> WORK REQUEST: Copy out the data line by line exactly, from its start to the line bearing "Go back with", inclusive.

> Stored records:
###

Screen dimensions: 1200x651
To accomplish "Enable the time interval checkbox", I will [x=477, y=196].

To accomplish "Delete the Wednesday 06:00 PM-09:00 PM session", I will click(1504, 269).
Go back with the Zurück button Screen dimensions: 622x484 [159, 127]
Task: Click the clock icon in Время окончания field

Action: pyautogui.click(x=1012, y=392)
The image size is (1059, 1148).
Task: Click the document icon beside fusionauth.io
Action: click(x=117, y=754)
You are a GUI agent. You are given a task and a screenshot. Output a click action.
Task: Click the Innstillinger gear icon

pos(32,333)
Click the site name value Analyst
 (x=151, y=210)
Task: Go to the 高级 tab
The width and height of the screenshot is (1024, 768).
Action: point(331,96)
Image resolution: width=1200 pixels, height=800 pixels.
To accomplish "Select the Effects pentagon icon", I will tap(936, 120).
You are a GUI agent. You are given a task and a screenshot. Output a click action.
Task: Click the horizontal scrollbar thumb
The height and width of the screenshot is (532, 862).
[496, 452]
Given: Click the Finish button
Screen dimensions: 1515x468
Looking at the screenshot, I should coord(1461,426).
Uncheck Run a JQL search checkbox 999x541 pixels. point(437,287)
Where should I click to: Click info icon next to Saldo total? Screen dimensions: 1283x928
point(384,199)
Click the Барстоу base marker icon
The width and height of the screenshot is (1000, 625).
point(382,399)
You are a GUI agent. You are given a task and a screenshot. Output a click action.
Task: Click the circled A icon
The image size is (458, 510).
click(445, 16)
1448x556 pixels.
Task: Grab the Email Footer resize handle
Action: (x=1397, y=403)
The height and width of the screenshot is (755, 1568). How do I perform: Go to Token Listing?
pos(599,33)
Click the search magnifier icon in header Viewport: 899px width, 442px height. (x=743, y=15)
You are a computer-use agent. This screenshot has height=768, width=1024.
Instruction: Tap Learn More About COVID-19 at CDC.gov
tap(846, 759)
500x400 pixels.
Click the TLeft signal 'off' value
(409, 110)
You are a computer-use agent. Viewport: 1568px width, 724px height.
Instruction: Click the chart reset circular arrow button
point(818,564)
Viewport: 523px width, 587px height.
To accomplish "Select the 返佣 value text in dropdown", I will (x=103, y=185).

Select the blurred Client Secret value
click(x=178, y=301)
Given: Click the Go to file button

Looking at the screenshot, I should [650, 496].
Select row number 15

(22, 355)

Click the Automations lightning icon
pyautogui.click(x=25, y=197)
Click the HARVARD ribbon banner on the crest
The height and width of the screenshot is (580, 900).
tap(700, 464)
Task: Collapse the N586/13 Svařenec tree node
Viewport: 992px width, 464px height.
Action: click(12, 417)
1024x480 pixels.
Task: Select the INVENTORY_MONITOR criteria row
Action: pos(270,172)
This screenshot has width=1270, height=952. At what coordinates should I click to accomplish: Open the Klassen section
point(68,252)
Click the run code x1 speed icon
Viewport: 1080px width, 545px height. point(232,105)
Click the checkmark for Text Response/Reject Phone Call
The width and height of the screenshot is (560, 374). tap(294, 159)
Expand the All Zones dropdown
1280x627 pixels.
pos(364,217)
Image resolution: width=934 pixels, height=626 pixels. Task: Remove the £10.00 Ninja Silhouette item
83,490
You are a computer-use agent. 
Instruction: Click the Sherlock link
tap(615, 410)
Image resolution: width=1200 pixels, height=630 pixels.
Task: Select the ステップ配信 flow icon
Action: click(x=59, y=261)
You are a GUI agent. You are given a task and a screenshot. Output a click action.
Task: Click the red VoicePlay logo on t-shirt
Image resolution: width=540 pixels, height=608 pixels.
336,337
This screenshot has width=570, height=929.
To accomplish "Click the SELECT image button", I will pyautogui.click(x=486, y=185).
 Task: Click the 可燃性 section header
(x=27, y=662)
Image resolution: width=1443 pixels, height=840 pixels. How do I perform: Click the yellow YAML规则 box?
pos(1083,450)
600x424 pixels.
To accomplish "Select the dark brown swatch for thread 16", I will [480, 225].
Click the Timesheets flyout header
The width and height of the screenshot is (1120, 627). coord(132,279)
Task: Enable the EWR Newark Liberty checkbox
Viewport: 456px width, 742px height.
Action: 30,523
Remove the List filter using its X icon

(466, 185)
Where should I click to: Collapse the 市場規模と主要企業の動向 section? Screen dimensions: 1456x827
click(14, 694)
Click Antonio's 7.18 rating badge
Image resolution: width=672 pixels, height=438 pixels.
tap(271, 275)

###

> OUTPUT OF THE EXERCISE:
Screen dimensions: 1200x651
To accomplish "Enable the time interval checkbox", I will [x=477, y=196].

To accomplish "Delete the Wednesday 06:00 PM-09:00 PM session", I will click(1504, 269).
Go back with the Zurück button Screen dimensions: 622x484 [159, 127]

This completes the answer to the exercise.